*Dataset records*
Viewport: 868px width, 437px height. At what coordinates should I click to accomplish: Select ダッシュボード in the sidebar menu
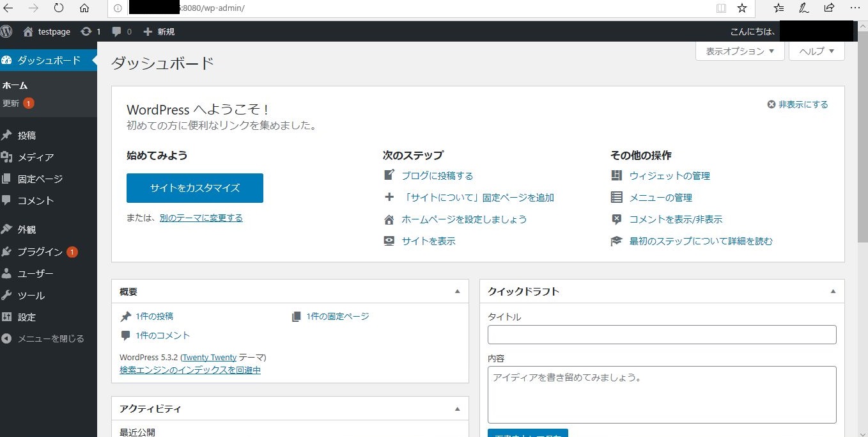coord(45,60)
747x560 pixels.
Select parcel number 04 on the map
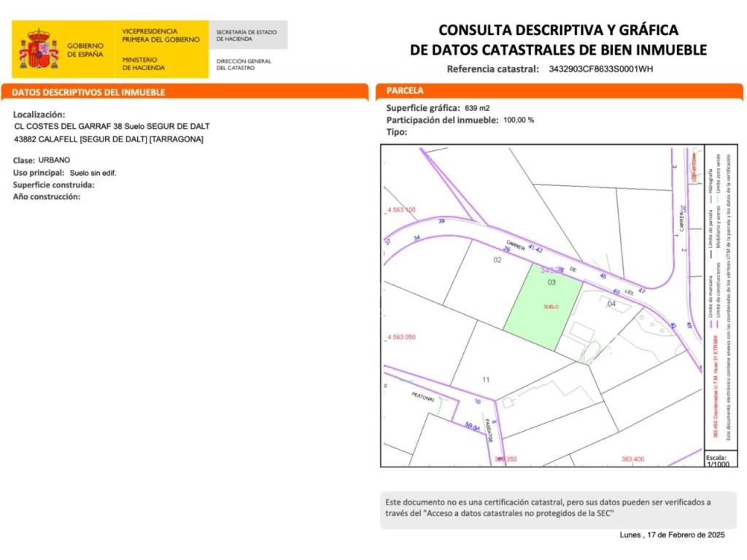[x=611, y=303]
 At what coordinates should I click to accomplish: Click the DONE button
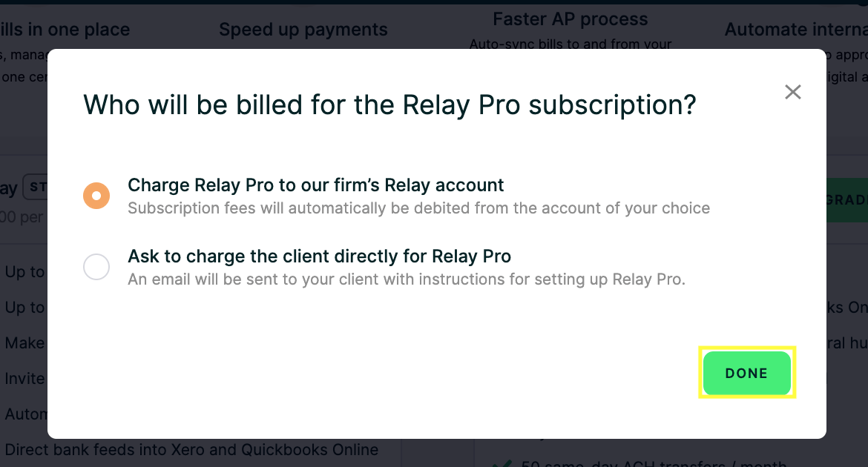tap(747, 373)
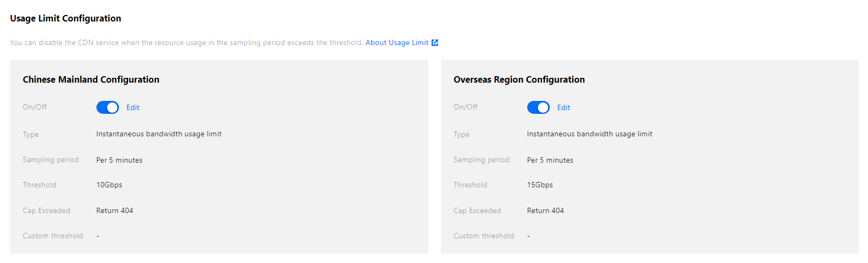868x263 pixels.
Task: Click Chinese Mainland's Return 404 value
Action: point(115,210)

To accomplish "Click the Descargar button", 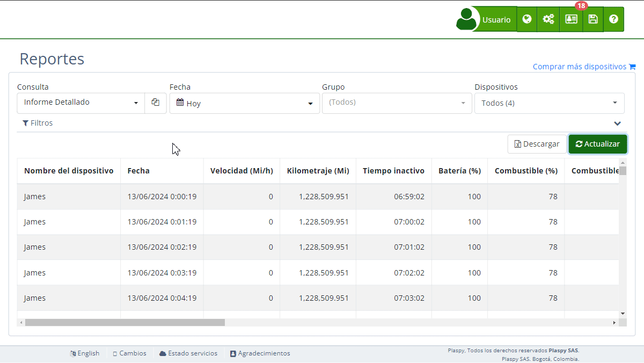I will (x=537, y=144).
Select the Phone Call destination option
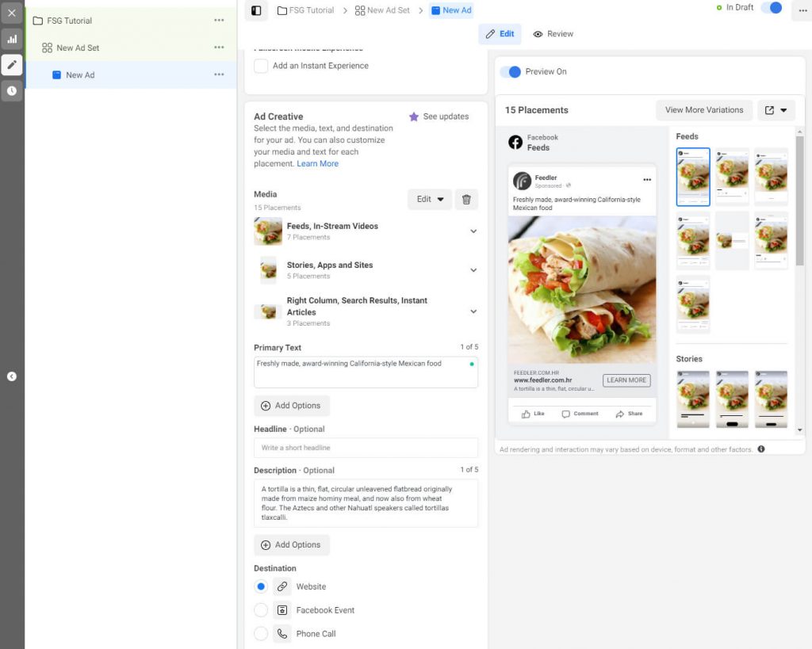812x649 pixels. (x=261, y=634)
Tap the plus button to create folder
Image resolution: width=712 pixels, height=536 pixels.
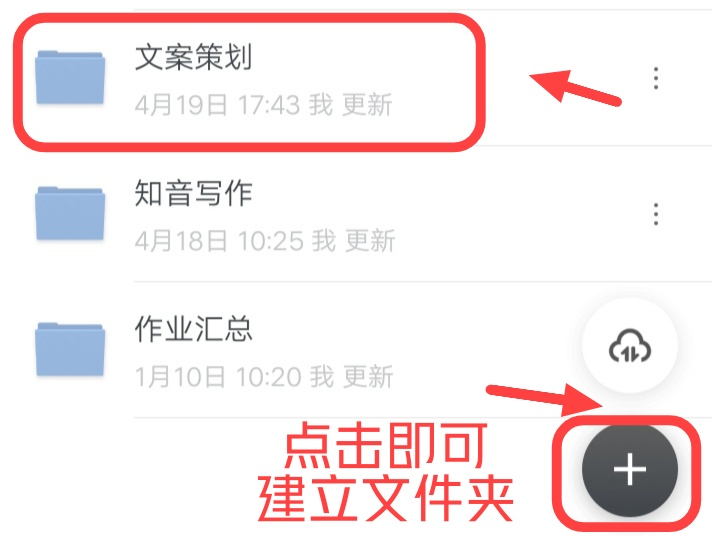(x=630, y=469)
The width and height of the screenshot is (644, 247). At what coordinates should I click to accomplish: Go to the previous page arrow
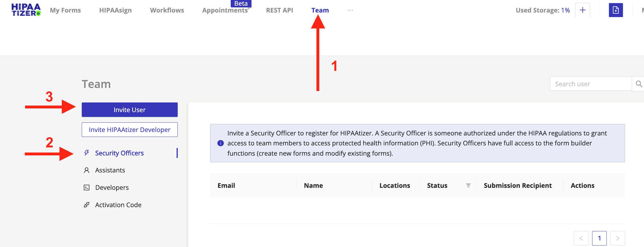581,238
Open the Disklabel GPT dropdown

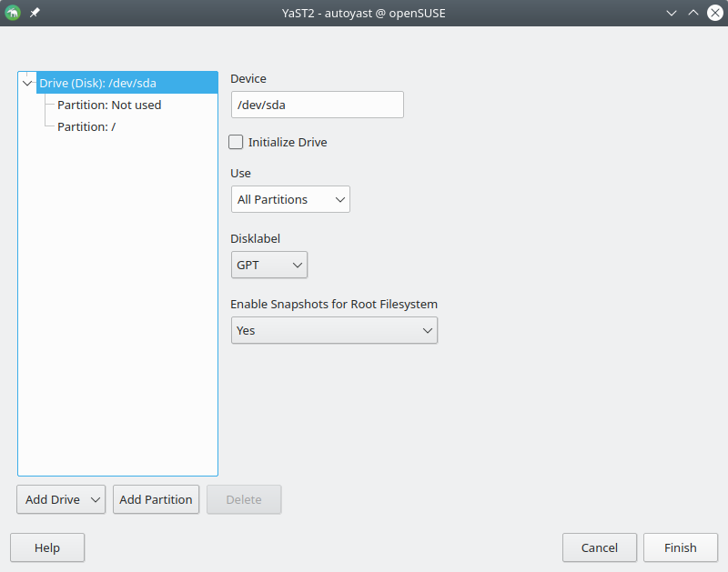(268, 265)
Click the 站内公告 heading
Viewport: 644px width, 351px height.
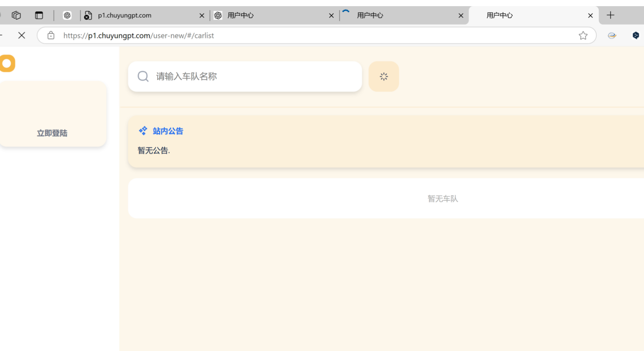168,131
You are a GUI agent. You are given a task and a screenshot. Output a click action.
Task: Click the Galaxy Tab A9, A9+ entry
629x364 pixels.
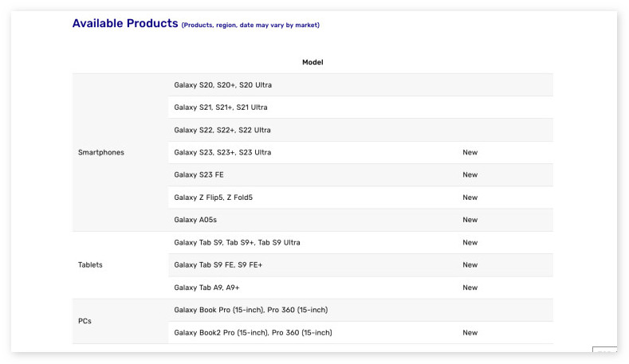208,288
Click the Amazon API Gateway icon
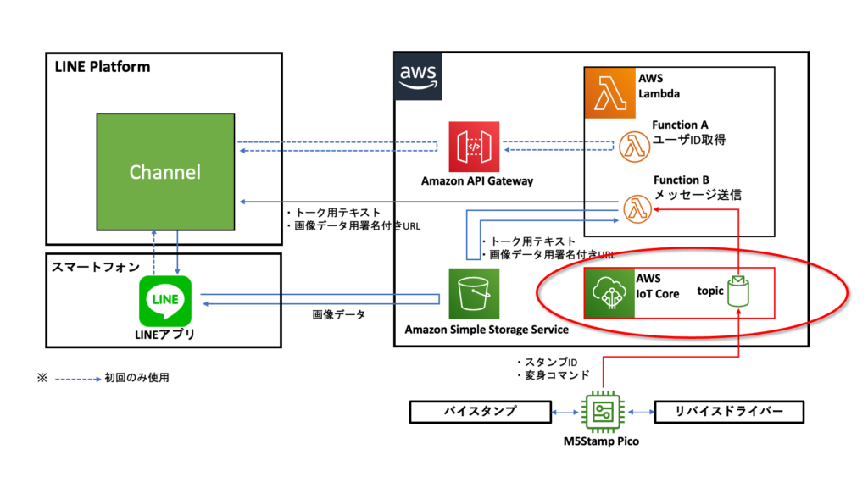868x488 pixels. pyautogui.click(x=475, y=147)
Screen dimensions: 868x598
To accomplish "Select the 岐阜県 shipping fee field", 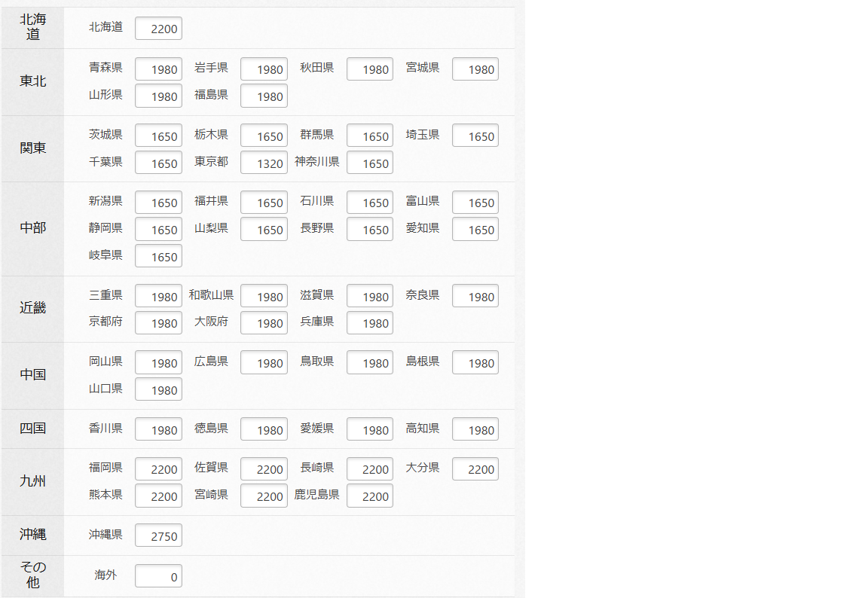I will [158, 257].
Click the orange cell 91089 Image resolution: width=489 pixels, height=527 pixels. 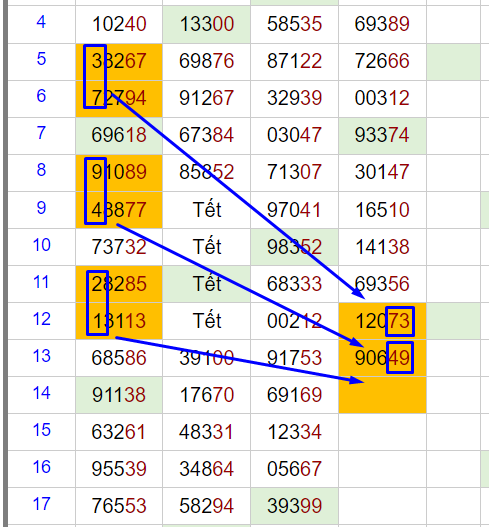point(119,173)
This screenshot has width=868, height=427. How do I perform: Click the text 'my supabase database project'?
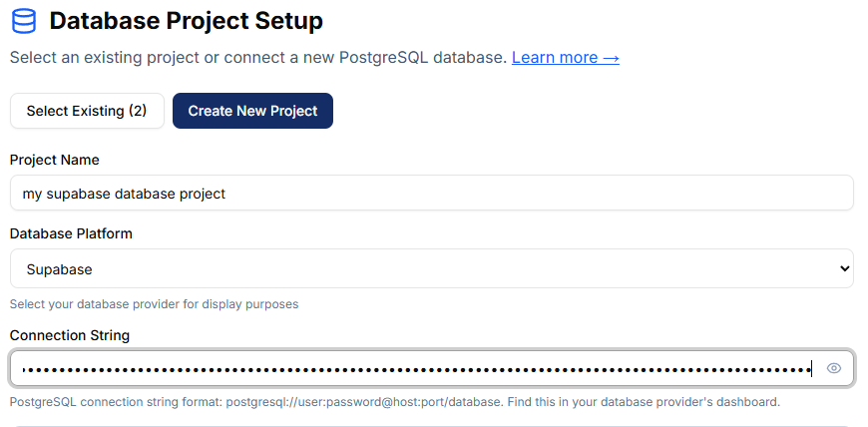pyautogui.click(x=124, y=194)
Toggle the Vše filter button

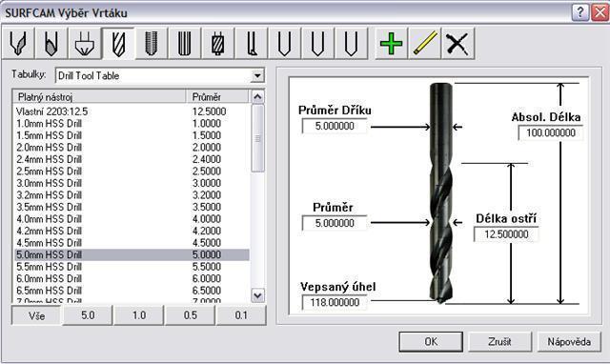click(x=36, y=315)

*Assigned task*
Above, find the line holding "Tap the plus button to create folder" and the line holding "Screen dimensions: 868x598". Print exactly those two lines and every line between them, but no pictures.

*Answer box*
Tap the plus button to create folder
Image resolution: width=712 pixels, height=536 pixels.
(x=630, y=469)
The width and height of the screenshot is (644, 247). At what coordinates should I click to accomplish: Go to the previous page arrow
581,238
Open the Disklabel GPT dropdown

(268, 265)
Click the 站内公告 heading
Viewport: 644px width, 351px height.
168,131
You are a GUI agent. You are given a task and a screenshot. Output a click action.
Task: Click the Galaxy Tab A9, A9+ entry
629x364 pixels.
208,288
Click the Amazon API Gateway icon
868x488 pixels. pyautogui.click(x=475, y=147)
Screen dimensions: 868x598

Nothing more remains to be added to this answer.